Fig. 8. Supplementation with IAA suppresses colitis by skewing the B cell compartment in favor of an IL-35 producing B cell phenotype.

A Percentage of IL-35 producing B cells (B220⁺ IL-12A⁺ EBI3⁺) in B cells with or without 1000 nM IAA treatment was detected by flow cytometry (lipopolysaccharide (LPS) group n = 12; LPS + rIL-35 group n = 11; LPS + rIL-35+IAA group n = 12). Bar graphs represent the frequencies of IL-35 producing B cells in the groups (right panel). B Wildtype (WT) mice were gavaged with IAA daily 1 week prior to the induction of colitis and throughout the experiment. C Body weight was calculated (n = 4 per group). D Disease activity index (DAI) was calculated (n = 7 per group). E Representative colon sections stained with hematoxylin and eosin (upper panel) and periodic acid-Schiff (lower panel) are shown for each group. Images are shown at ×100 magnification (n = 8 per group).
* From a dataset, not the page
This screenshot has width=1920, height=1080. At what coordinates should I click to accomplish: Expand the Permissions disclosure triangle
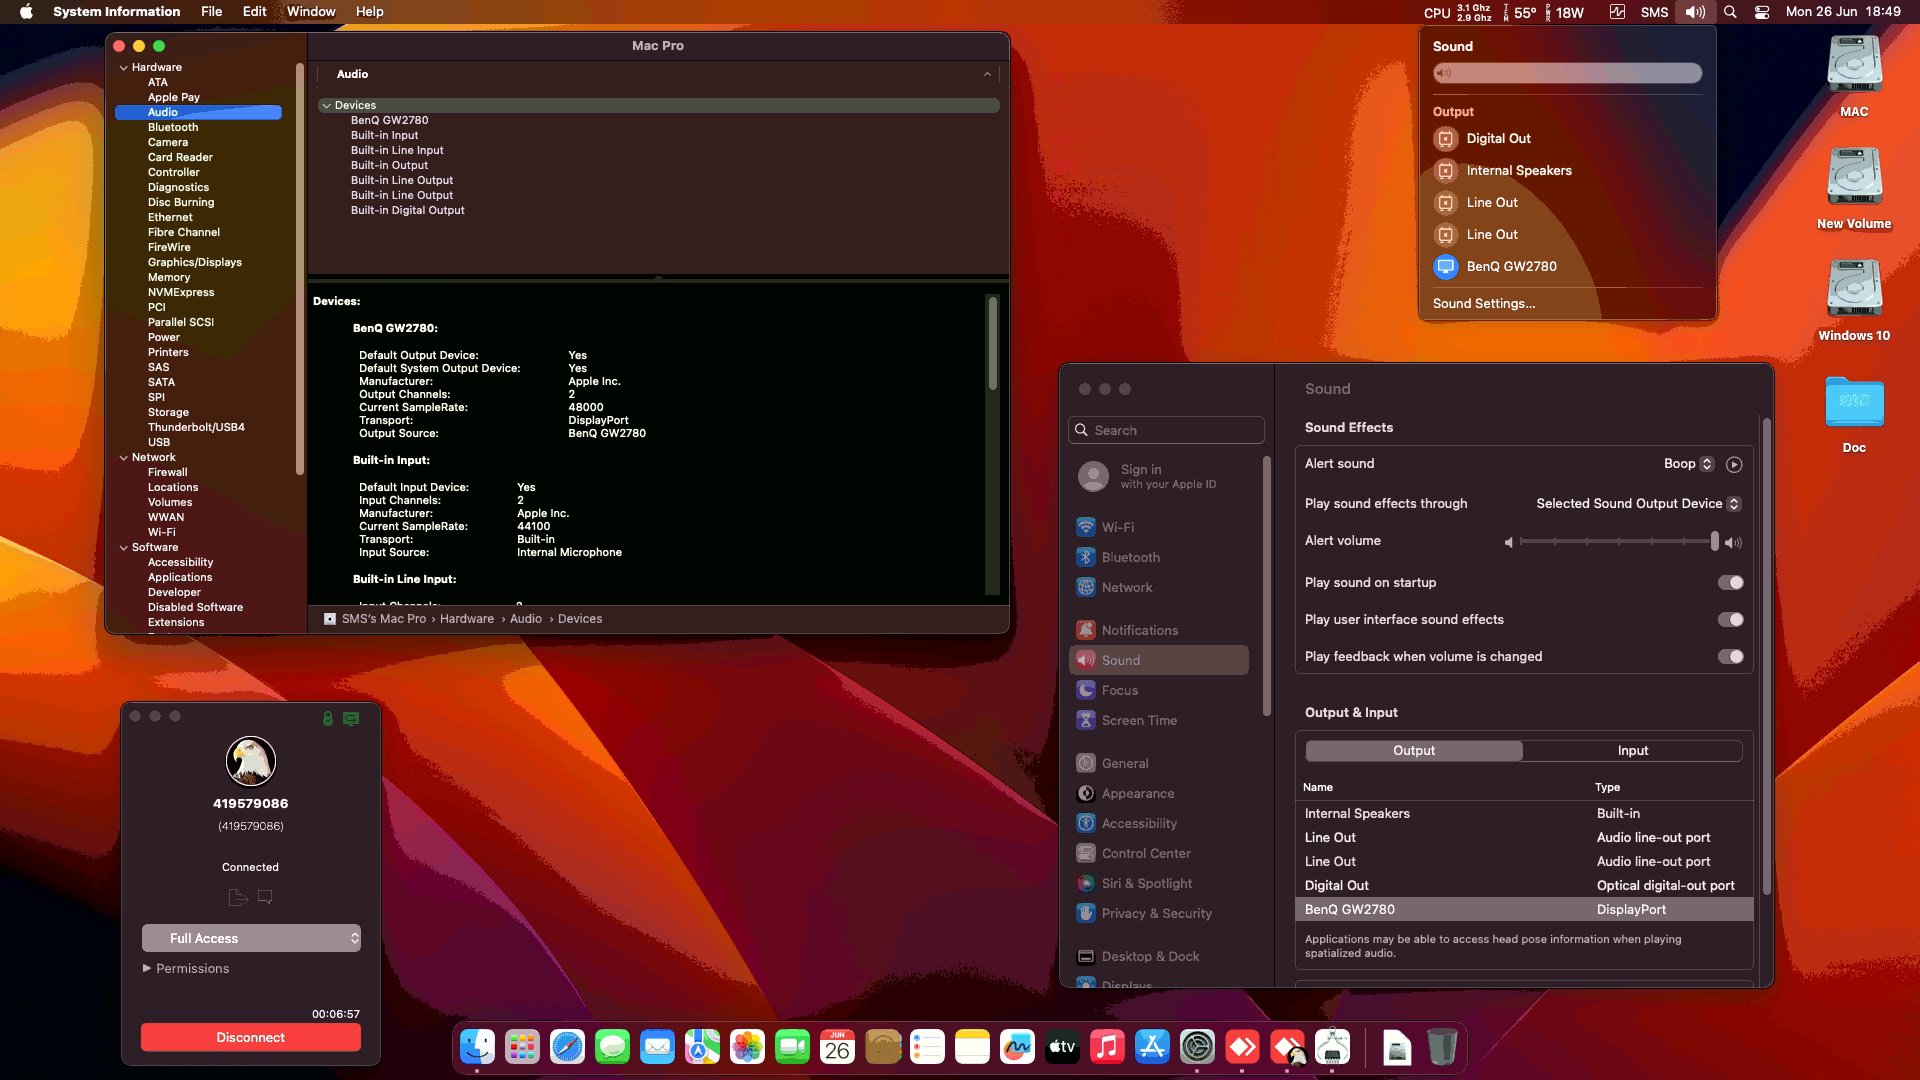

F Representative colon sections are shown for each group. Length of the colon is shown on the bar graph (n = 9 per group). G, H Cells were isolated from Peyer’s patches (Patches) G (n = 6 per group) and lamina propria (LP) (H) (n = 6 per group) of the control or IAA treatment group and the percentage of the IL-35-producing B cells (CD19⁺ IL-12A⁺ EBI3⁺) in B cells was determined by flow cytometry. C, D Two-way analysis of variance (ANOVA) with Dunnett’s multiple comparisons test. A, E–H Two-tailed unpaired Student’s t-test. Data are shown as mean ± standard error of the mean (SEM) and are representative of at least three independent experiments (*P < 0.05, **P < 0.01, ***P < 0.001, ****P < 0.0001).